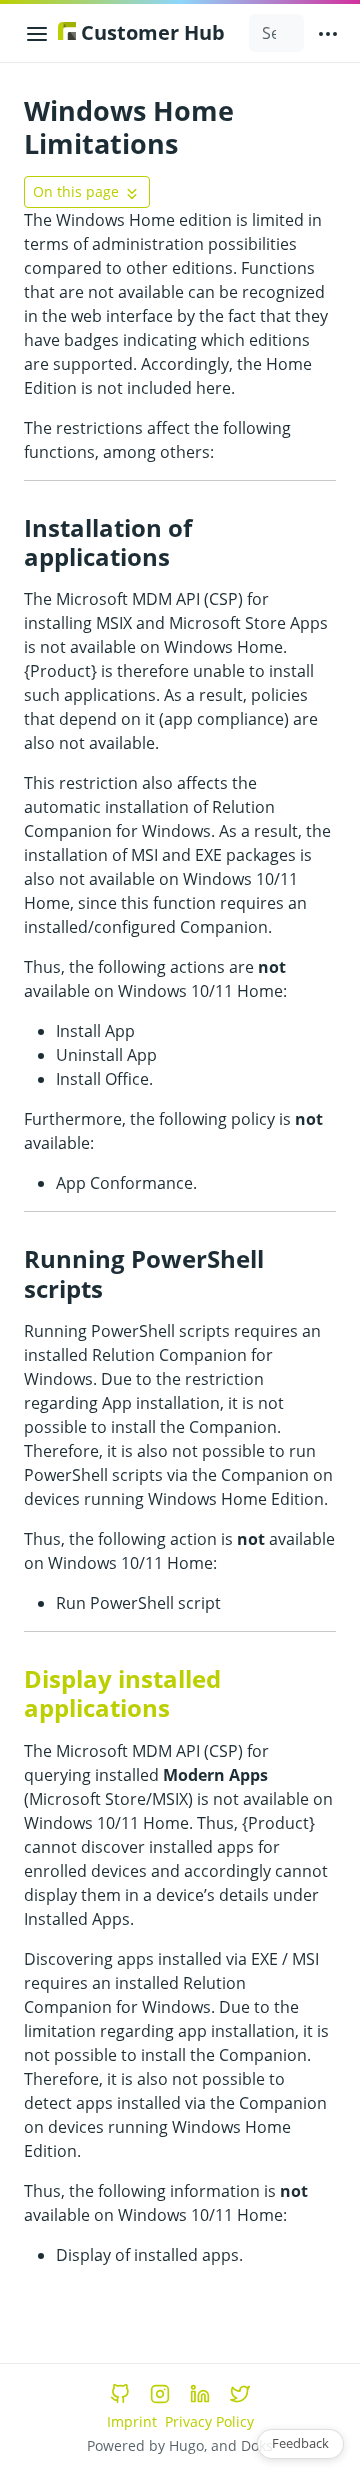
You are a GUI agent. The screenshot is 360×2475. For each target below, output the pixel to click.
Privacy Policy (209, 2421)
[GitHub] (120, 2394)
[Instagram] (160, 2394)
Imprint (132, 2421)
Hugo (186, 2445)
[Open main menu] (328, 33)
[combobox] (276, 33)
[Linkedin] (200, 2394)
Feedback (300, 2443)
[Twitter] (240, 2394)
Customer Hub (150, 32)
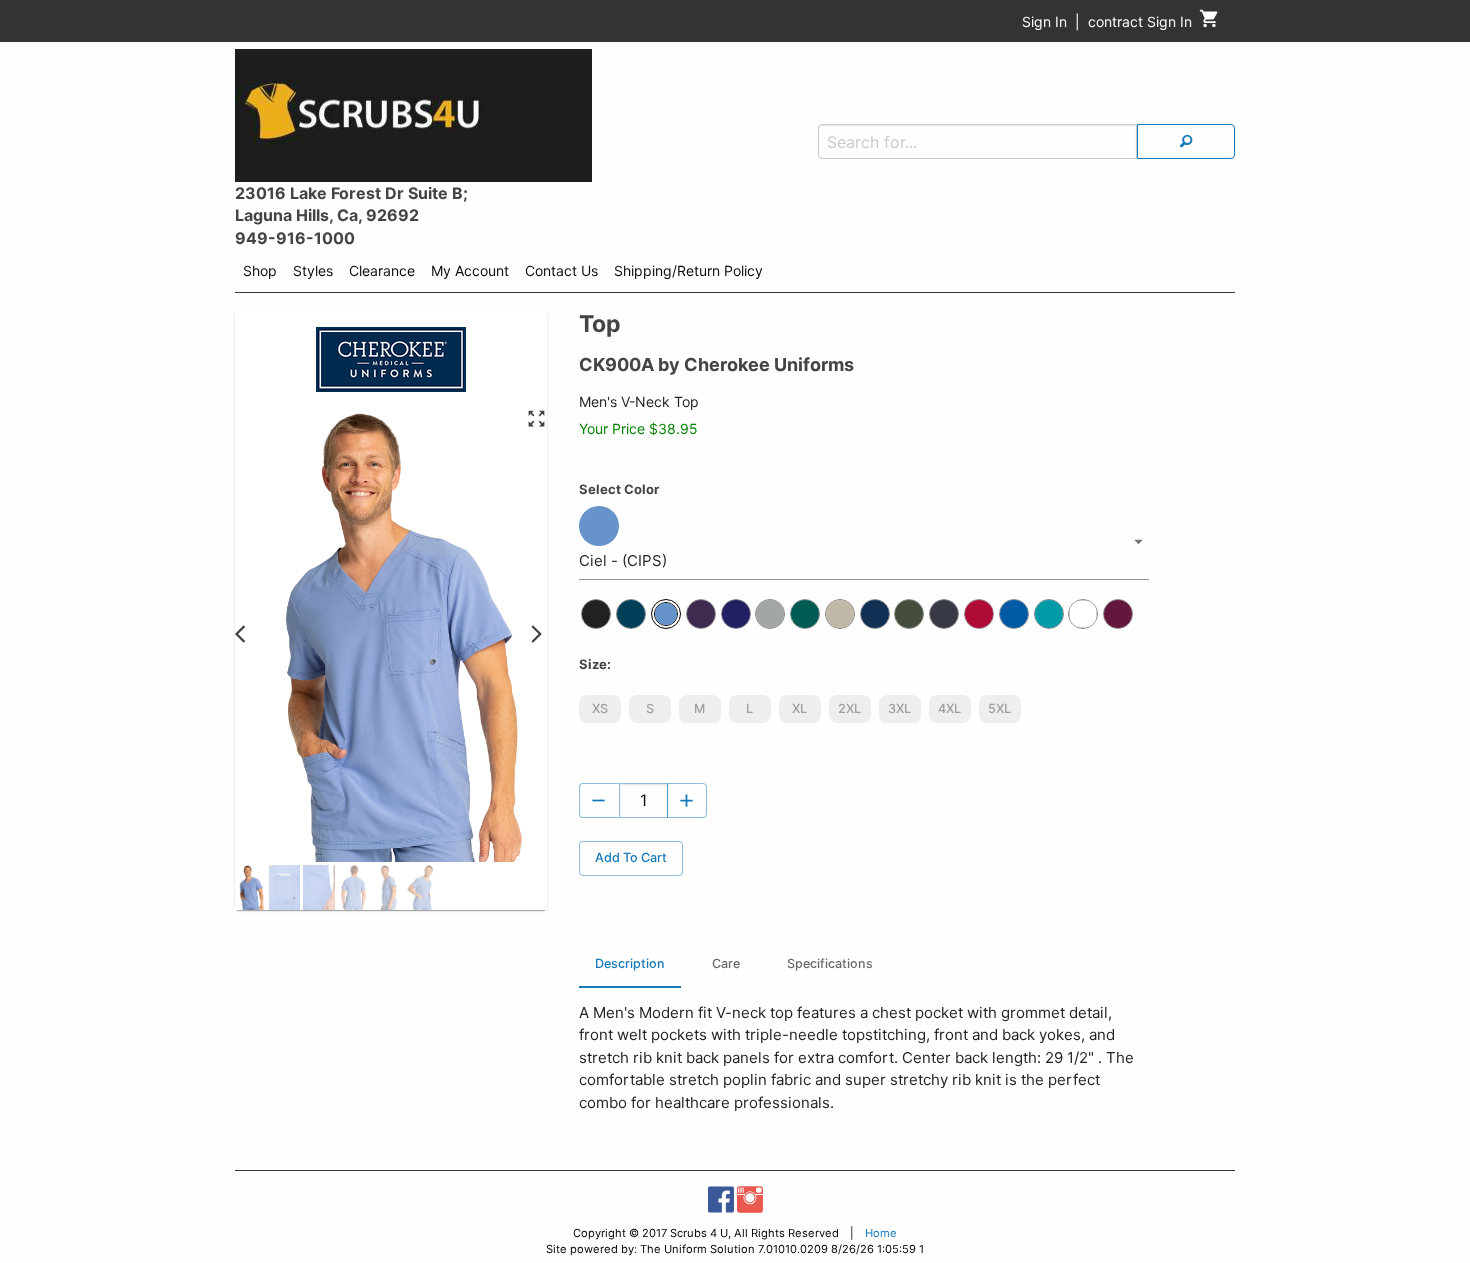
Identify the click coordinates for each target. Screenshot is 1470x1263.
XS (600, 708)
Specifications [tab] (830, 963)
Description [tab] (630, 963)
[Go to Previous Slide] (245, 635)
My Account (470, 270)
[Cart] (1209, 23)
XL (799, 708)
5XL (999, 708)
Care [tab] (726, 963)
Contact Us (561, 270)
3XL (899, 708)
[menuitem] (260, 274)
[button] (250, 887)
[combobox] (864, 542)
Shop (260, 270)
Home (881, 1233)
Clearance (382, 270)
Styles (313, 270)
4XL (949, 708)
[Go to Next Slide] (536, 635)
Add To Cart (631, 857)
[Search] (1186, 141)
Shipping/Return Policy (688, 270)
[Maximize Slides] (536, 419)
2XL (849, 708)
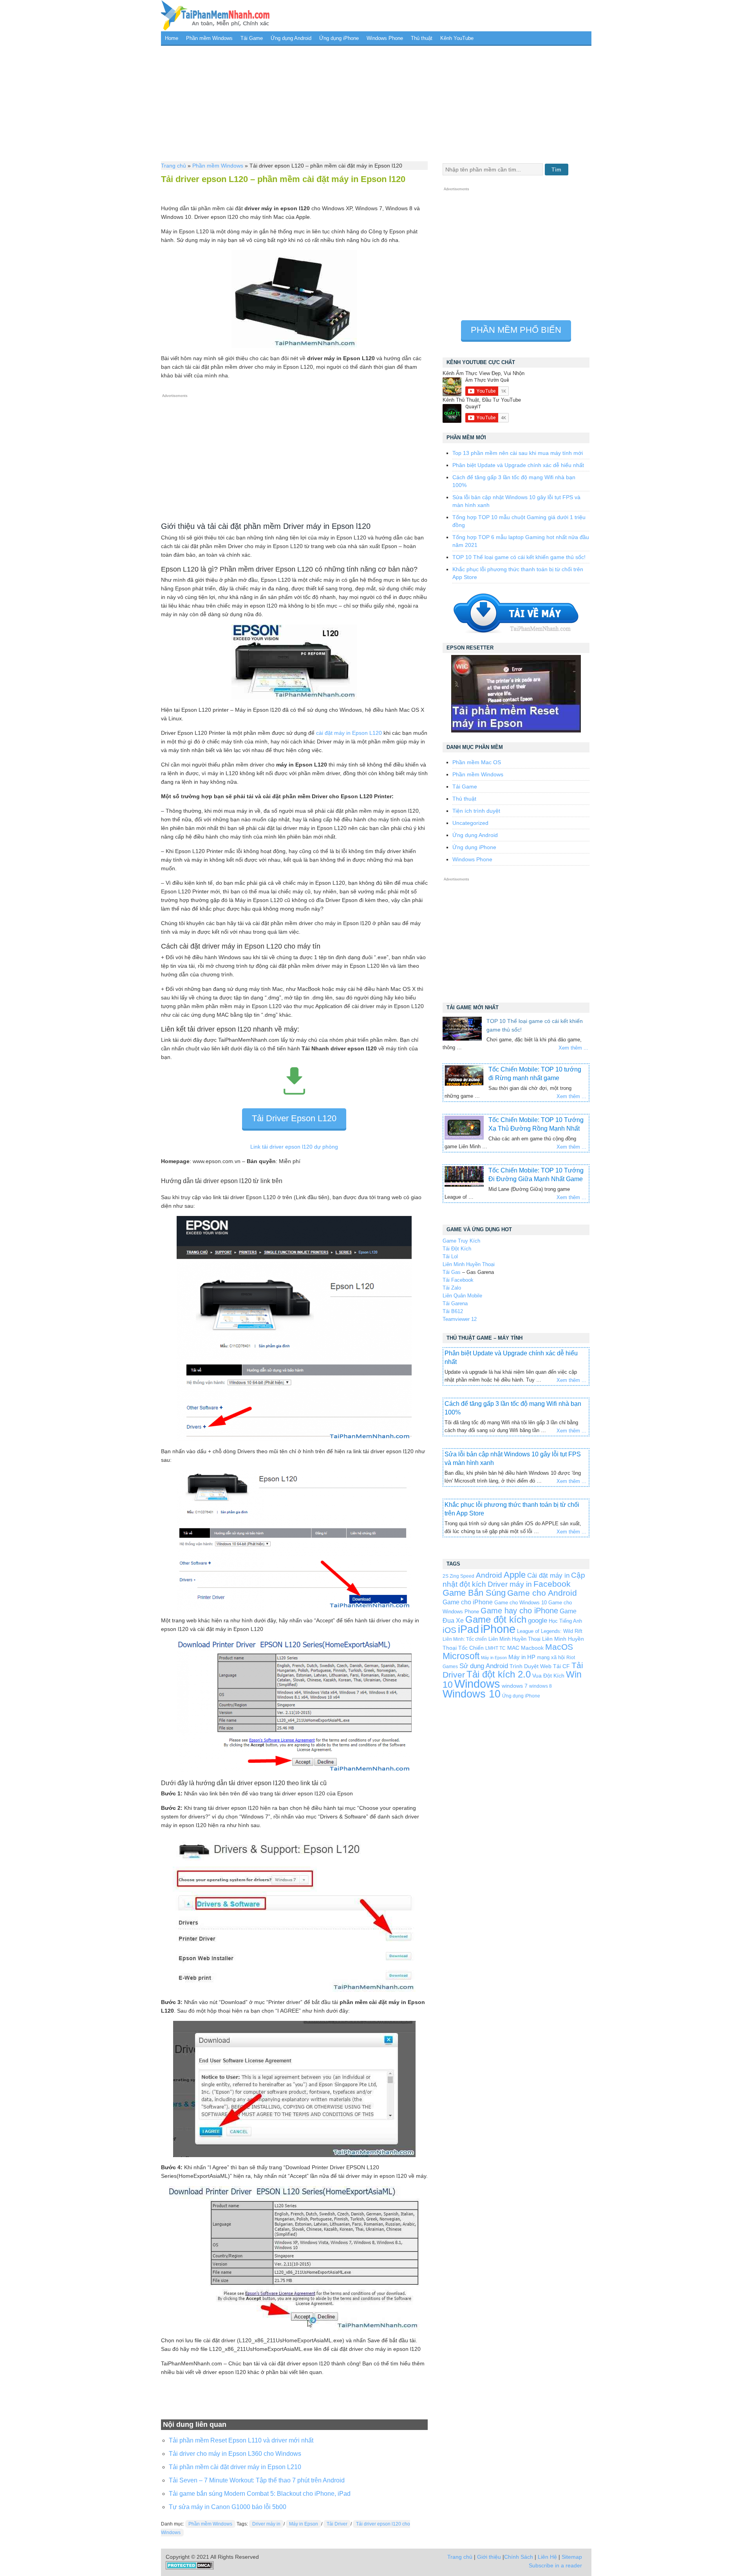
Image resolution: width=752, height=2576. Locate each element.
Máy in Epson (303, 2524)
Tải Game (251, 38)
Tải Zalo (452, 1288)
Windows (477, 1684)
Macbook (532, 1648)
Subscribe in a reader (555, 2565)
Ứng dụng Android (291, 38)
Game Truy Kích (461, 1241)
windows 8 (540, 1685)
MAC (513, 1648)
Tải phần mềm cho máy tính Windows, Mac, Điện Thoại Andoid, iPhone (215, 15)
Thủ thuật (421, 38)
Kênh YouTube (457, 38)
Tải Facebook (458, 1280)
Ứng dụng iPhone (339, 38)
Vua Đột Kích (548, 1676)
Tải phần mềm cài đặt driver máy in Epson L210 (235, 2467)
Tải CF (561, 1666)
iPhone (498, 1628)
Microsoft (461, 1656)
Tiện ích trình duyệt (476, 811)
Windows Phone (385, 38)
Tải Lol (450, 1256)
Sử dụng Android (483, 1666)
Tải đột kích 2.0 (498, 1674)
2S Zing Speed (458, 1575)
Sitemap (572, 2557)
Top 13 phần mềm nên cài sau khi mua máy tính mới (517, 453)
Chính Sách (518, 2557)
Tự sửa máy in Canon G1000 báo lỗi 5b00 (227, 2507)
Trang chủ (173, 165)
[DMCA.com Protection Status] (190, 2568)
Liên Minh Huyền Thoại (469, 1264)
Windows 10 (472, 1694)
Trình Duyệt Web (530, 1666)
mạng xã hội (551, 1657)
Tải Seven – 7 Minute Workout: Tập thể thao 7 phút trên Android (257, 2480)
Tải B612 (453, 1311)
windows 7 (515, 1686)
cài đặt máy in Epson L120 (349, 733)
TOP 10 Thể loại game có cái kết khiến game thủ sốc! (519, 557)
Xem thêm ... (573, 1048)
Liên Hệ (547, 2557)
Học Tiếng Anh (565, 1621)
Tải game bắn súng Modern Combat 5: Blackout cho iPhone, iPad (260, 2493)
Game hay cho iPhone (519, 1610)
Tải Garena (455, 1303)
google (537, 1620)
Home (171, 38)
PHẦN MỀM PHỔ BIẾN (516, 330)
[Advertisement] (376, 102)
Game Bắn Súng (474, 1593)
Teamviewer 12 (460, 1319)
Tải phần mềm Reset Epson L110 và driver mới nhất (241, 2440)
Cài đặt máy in (548, 1575)
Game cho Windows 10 (520, 1602)
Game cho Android (542, 1592)
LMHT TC (495, 1648)
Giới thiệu (489, 2557)
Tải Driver (337, 2524)
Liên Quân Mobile (462, 1296)
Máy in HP (521, 1657)
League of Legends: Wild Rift (549, 1631)
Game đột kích (495, 1619)
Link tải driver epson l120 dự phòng (294, 1147)
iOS (449, 1629)
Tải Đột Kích (457, 1249)
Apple (515, 1575)
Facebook (552, 1583)
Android (489, 1575)
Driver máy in (266, 2524)
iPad (468, 1629)
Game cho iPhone (468, 1601)
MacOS (559, 1646)
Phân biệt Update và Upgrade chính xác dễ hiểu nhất (518, 465)
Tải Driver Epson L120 (294, 1118)
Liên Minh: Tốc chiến (465, 1639)
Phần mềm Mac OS (476, 762)
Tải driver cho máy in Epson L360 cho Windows (235, 2453)
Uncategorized (470, 823)
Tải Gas (452, 1272)
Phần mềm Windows (209, 38)
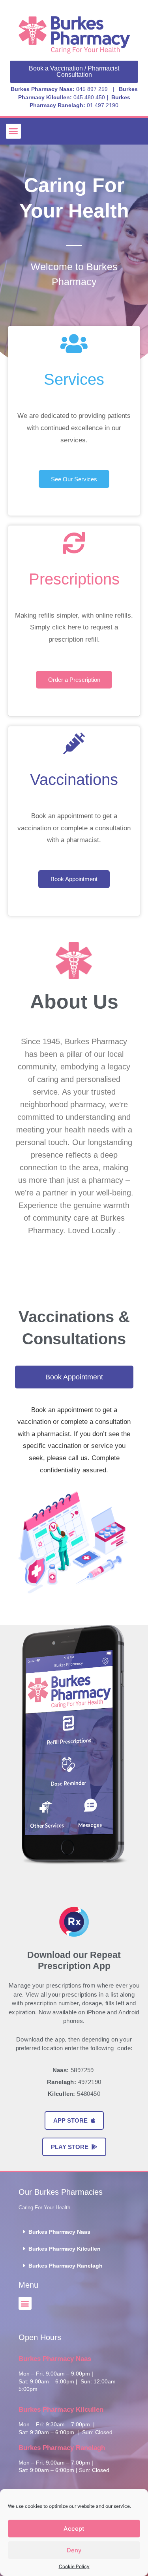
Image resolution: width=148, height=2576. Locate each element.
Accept (74, 2528)
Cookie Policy (74, 2566)
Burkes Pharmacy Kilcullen (64, 2249)
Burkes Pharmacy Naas (59, 2232)
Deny (74, 2550)
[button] (13, 131)
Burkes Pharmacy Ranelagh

+++

**WORK TO BE COMPLETED:**
Find out how many lines in the listing contain the word "Minh", and respond with that number only.

**EXERCISE RESPONSE:**
2